Gold demand in China remained robust in the third quarter, with the country already topping its previous full-year record for gold buying, the World Gold Council reported Thursday.
The country was the world’s top consumer in the July-September period and is on pace to replace India as the leading buyer for the full year. Indian demand was also up for the year through September, but was hurt in the third quarter by government efforts to restrict imports in an effort to battle a large current-account deficit.
For the year through September, mainland Chinese gold demand was 797.8 metric tons, reported Marcus Grubb, managing director of investment for the World Gold Council. Demand for full-year 2012 was around 776 tons.

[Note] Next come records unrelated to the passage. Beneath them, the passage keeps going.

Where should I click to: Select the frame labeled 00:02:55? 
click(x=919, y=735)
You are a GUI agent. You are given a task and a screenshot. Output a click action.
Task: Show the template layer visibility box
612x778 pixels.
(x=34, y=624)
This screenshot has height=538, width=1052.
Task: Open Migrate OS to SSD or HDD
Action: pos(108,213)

India’s official demand was listed at 715.7 tons through September, compared to around 602 for the first nine months of 2012, Grubb said.
“At the nine-month point (of 2013), China is the largest market in the world,” Grubb said. “As a result, it’s obviously pretty likely they’re going to be No. 1 for the full year as well.”
He commented that one of the factors boosting gold demand in the country is the fact that other assets there have not provided big returns this year.
“The stock market has been very volatile,” Grubb said. “And there have been restrictions on property ownership in China to try and reduce speculation in real estate. That has meant more capital has flowed into gold.”
Further, Grubb said, a slowdown in Chinese economic growth will not harm gold demand the way it would for base metals such as copper, which are used to develop infrastructure.
“It’s actually helping gold demand,” Grubb said. “The logic for that is previously a lot of the growth in China has been driven by exports. Now what is happening is China is moving more to a growth model driven by domestic consumption and spending by households.
“Those households are still getting wealthier…Because more of that growth is internal rather than external, it means there is more money available to buy gold.”
For just the third quarter, total demand for “Greater China” -- including China, Hong Kong and Taiwan – was pegged at 220.1 metric tons, up 19% from 185.7 in the same period a year ago. Jewelry demand rose 28% year-on-year to 172.2 tons. Bar and coin investment dipped 7% to 47.9 tons.
Indian Jewelry, Bar, Coin Demand Fall In Third Quarter
For the third quarter, total gold demand in India fell 32% year-on-year to 148.2 tons from 219.1 a year ago, according to the WGC report. Indian jewelry demand fell 23% to 104.7 tons. Bar and coin demand fell 48% to 43.5 tons.
India has raised import duties on gold so far this year, instituted a ban on the import of gold coins, and also announced a so-called 80:20 rule that stipulates that 20% of all gold imported must be exported before further imports can be made.
In particular, confusion over the 80:20 rule hampered the market, the WGC said. “It effectively stopped importing temporarily into India,” Grubb said.
Also, the Indian rupee depreciated to record lows against the U.S. dollar, driving up the rupee price of gold for Indians.
“Imports, already at a low level in July, all but disappeared in August and September as the market struggled to adapt to the new parameters,” the WGC said. “Gold entering the country unofficially through India’s porous borders helped to meet pent-up demand, together with an influx of recycled gold that was drawn out by higher prices and promotions offered by retailers. Nonetheless, the third quarter was decidedly weak and it is testament to the strength of the first half-year that year-to-date Indian consumer demand is up 19% on 2012.”
As the Indian government tries to clamp down on gold imports, a number of analysts have suggested there has been an increase of gold smuggling into the country. When factoring this in, India may well be a 1,000-ton market this year, Grubb said. There are market estimates that smuggling may be some 50 tons a quarter, meaning potential for another 150 to 200 smuggled tons for the full year, he explained.
There is clearly pent-up demand for gold in the country, he said. He pointed out that there is a premium in Mumbai of over $100 an ounce.
“If you add in the duty, it’s over $250 an ounce,” he said. “So we’re again seeing the highest premiums we’ve ever seen in India at the moment, which basically tells you the demand is very strong but there isn’t enough gold to satisfy the demand.
“The government’s measures have not changed the demand side. They’ve changed the supply side.”
This is reflected data in recycled gold, Grubb added. Recycling was down year-on-year globally in the third quarter, but rose roughly five-fold in India from a year ago.
“Imports (into India) virtually ceased in Q3,” he said. “It meant the premium had to go up and up until you could actually entice Indian consumers to come in and liberate some of their gold for recycling.”
The WGC is a market-development organization for the gold industry. Data for the report is compiled independently by the consultancy Thomson Reuters GFMS.